Take, for instance, the top CAPE student. She was quite candid that because her 20 subjects at CSEC – with 18 Grade 1’s — did not secure a scholarship, she turned to CAPE as a “second chance”. Desiring to be a medical doctor, she yet wrote Pure Mathematics; Applied Mathematics and Environmental Science to boost her numbers for the scholarship jackpot rather than for further preparatory “education” in her field. The top CSEC student’s experience illustrates the personal sacrifice demanded from the students to achieve their prodigious feats.

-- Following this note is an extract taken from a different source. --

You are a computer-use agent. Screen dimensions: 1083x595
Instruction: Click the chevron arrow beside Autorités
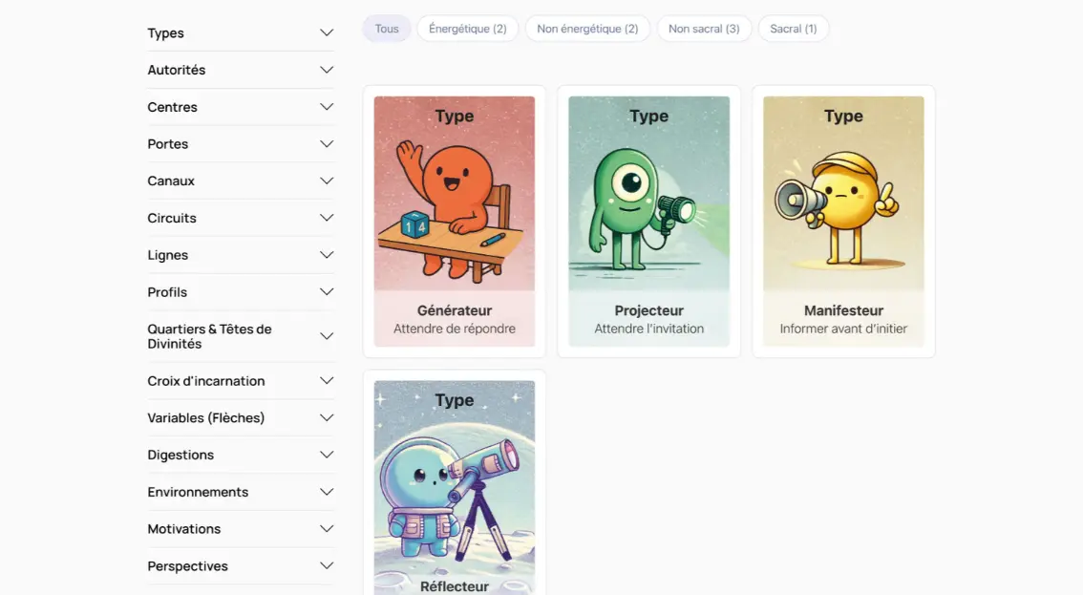327,70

Attending the top secondary school, the student yet had to take lessons in the mornings; in the afternoons; on weekends; and, with his mother as schoolteacher quitting her job to devote her time full time to him, study regularly until 2:30 in the morning. These are students who know the loneliness of the long-distance runner because they have felt it. The effort has to take a toll that will manifest itself in the next tertiary stage of their education, where they have a high chance of suffering from “burnout”. Guyana has produced a string of “high flyers” at the CXC, CSEC exams over the past decade, and it might be useful to conduct a survey of those who have now completed their tertiary studies, on their assessment of their earlier marathon efforts.

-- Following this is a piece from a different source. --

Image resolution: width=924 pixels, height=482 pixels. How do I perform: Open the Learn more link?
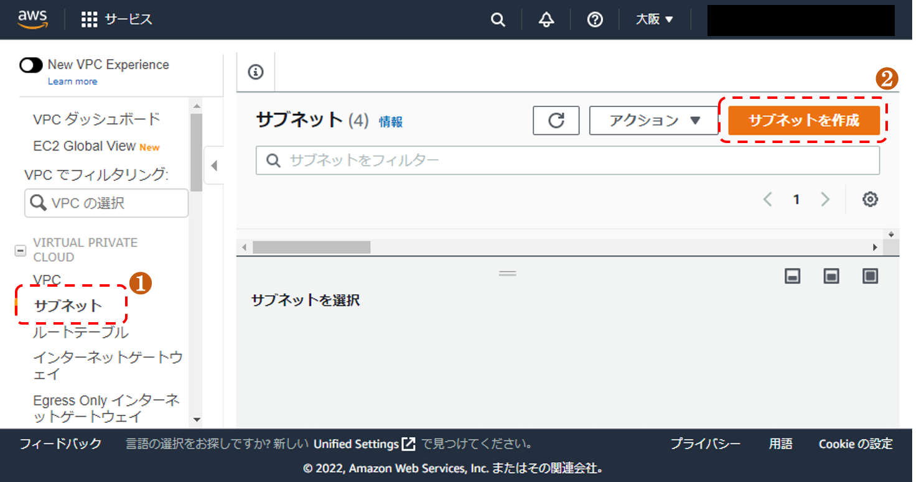point(72,81)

Another point we have been making in this space over the annual exams hoopla has been for us to spare a thought for those outside the charmed top 5 per cent. As usual, the Ministry of Education has been focusing on issuing aggregate results up to Grade 3, which count as “passes”. By this measure, one learns there has been marginal improvement that has bumped “passes” into the high sixty percent range. But what should have been done was to reveal how many students actually “matriculated”, or received at least 5 subjects including English 1 and Pure Mathematics. After all, this is the minimum qualification to enter university for non-professional studies, and also for most non-manual jobs. Even aggregately, only 43% of passes were secured with at least a Grade 3 in Pure Mathematics.
We can perhaps get a flavour of the skewed performance from the fact that only 233 students out of 12,269 secured Grade 1 passes in eight or more subjects, while over 600 failed to secure even a Grade 3 in a single subject. And this number has to be viewed against an ever-decreasing number of students sitting the CSEC, from a high of 16,000 to now merely 12,000 countrywide. Did the “missing candidates” drop out of the school system?
It is rather serendipitous that the announcement of the lacklustre secondary school exam results coincide with that of the teachers union declaring they will be striking because of the impasse on salary increases. They are related.